#### [AVAILABLE DATA]
━━━━━━
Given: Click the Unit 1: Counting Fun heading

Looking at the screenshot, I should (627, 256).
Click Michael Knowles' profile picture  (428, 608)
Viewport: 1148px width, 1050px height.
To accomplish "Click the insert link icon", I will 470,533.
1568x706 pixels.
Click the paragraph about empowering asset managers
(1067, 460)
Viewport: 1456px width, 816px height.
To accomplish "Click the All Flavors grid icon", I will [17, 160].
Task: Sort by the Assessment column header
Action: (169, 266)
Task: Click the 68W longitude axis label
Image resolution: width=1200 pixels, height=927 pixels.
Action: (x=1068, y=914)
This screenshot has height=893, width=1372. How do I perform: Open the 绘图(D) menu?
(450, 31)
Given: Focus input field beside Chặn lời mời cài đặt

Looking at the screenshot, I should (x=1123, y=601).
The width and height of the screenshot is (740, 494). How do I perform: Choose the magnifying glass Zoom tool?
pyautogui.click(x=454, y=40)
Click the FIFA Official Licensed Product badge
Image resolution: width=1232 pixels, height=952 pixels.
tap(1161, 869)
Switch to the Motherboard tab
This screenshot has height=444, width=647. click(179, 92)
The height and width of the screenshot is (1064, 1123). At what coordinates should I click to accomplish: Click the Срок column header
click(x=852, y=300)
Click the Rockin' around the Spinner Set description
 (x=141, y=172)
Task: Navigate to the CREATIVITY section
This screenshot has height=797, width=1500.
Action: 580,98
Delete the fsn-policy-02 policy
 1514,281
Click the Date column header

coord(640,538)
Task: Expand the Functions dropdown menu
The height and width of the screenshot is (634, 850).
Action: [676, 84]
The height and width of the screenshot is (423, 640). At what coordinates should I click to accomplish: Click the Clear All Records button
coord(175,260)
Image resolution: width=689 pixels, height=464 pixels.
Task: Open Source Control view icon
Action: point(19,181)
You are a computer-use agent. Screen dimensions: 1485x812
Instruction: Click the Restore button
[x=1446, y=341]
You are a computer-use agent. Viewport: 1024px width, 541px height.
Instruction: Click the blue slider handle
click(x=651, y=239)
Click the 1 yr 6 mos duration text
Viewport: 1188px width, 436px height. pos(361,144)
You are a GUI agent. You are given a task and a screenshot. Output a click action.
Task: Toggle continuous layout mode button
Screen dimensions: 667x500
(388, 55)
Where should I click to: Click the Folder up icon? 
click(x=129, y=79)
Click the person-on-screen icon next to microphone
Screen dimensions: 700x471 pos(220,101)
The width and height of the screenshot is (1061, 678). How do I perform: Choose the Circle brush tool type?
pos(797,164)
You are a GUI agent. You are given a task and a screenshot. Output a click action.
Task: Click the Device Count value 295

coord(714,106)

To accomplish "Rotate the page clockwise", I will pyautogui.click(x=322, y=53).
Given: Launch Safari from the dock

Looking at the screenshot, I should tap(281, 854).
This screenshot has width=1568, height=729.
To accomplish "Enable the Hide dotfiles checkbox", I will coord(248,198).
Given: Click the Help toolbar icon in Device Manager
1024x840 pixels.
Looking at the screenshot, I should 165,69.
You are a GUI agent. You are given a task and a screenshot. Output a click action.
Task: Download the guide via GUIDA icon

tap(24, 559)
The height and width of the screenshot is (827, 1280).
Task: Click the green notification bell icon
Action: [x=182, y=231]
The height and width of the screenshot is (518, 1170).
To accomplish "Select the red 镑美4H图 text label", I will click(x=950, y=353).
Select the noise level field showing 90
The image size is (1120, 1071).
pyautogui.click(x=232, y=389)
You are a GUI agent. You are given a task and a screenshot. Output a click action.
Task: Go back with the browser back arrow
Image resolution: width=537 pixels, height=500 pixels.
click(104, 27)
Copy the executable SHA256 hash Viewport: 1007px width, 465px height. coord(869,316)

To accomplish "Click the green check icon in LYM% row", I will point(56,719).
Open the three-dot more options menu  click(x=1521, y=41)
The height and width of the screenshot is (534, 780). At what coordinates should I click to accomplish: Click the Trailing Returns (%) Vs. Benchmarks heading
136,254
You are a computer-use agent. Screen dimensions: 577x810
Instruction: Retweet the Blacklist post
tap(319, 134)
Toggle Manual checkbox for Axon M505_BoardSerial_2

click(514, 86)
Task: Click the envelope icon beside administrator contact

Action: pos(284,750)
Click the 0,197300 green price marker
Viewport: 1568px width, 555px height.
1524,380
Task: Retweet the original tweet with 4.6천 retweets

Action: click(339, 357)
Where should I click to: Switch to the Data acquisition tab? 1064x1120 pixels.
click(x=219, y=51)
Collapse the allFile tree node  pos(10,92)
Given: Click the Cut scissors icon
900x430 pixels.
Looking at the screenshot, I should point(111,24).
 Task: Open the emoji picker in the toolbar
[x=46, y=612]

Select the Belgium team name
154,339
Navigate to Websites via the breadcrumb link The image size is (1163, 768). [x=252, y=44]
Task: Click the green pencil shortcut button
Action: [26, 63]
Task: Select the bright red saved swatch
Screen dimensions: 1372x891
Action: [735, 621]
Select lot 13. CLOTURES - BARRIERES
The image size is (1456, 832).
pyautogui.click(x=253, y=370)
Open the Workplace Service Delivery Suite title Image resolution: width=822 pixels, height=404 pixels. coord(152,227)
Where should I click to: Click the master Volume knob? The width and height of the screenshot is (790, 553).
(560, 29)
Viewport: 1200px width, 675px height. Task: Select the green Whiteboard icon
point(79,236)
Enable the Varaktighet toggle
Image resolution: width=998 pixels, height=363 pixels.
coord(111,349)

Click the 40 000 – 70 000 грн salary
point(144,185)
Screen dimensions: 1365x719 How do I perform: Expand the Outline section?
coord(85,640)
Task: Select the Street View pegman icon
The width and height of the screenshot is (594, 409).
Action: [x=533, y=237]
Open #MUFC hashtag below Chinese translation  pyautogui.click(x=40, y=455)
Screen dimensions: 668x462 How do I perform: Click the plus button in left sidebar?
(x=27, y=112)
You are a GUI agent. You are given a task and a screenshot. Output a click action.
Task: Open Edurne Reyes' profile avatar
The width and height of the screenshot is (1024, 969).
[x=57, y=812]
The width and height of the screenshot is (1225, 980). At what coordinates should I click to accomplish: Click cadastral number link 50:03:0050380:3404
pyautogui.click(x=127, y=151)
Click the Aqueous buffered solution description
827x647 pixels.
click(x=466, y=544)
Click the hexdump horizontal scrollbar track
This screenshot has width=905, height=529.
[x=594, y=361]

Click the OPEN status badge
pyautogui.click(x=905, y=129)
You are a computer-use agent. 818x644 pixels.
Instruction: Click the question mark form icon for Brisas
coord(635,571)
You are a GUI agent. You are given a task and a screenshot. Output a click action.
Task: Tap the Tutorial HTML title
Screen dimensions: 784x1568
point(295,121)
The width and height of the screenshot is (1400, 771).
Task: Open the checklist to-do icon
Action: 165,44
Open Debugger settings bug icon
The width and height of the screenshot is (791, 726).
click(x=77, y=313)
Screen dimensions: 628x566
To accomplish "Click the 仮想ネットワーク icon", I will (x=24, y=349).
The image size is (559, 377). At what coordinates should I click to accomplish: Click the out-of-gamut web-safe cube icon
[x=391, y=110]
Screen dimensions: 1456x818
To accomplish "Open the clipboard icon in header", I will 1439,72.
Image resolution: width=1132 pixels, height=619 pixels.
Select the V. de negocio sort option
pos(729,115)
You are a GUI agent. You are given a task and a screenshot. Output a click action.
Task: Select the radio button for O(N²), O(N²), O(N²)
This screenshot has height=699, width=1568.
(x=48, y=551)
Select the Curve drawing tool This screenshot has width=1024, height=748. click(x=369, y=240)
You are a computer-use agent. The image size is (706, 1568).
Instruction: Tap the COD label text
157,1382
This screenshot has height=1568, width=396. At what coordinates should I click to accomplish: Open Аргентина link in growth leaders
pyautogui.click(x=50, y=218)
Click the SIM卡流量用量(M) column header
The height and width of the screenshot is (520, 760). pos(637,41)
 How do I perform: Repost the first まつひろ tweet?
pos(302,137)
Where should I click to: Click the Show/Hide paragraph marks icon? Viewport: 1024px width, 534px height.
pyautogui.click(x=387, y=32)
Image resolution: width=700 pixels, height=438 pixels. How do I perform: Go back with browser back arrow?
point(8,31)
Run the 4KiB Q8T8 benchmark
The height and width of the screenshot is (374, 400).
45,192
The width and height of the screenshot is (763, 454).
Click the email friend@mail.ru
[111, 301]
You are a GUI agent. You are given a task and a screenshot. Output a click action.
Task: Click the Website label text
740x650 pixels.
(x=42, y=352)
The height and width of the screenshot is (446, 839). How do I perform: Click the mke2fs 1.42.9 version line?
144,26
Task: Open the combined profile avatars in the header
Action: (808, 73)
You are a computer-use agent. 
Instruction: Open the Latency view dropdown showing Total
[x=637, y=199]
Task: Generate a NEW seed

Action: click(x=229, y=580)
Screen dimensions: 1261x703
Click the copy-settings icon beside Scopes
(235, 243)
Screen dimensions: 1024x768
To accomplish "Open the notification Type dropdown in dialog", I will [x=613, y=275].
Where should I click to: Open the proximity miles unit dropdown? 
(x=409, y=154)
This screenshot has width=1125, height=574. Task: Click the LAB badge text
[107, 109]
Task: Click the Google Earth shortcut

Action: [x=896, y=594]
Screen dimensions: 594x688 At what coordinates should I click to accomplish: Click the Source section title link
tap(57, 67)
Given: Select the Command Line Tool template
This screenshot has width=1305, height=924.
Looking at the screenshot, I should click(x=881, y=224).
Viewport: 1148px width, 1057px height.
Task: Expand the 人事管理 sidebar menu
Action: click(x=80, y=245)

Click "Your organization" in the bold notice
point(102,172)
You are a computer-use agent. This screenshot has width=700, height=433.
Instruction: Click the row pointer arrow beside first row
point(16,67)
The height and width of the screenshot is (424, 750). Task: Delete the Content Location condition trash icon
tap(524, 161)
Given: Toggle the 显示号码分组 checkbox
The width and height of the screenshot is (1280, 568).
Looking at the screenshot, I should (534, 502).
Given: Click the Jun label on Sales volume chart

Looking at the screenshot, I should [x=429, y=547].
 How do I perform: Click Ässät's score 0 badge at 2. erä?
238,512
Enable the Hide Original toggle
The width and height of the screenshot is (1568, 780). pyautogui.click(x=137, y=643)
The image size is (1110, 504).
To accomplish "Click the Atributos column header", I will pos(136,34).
━━━━━━
#### [WORK TASK]
Determine how many lines in the listing above hold the word "computer", answering with the number only.

#### [WRITTEN SOLUTION]
7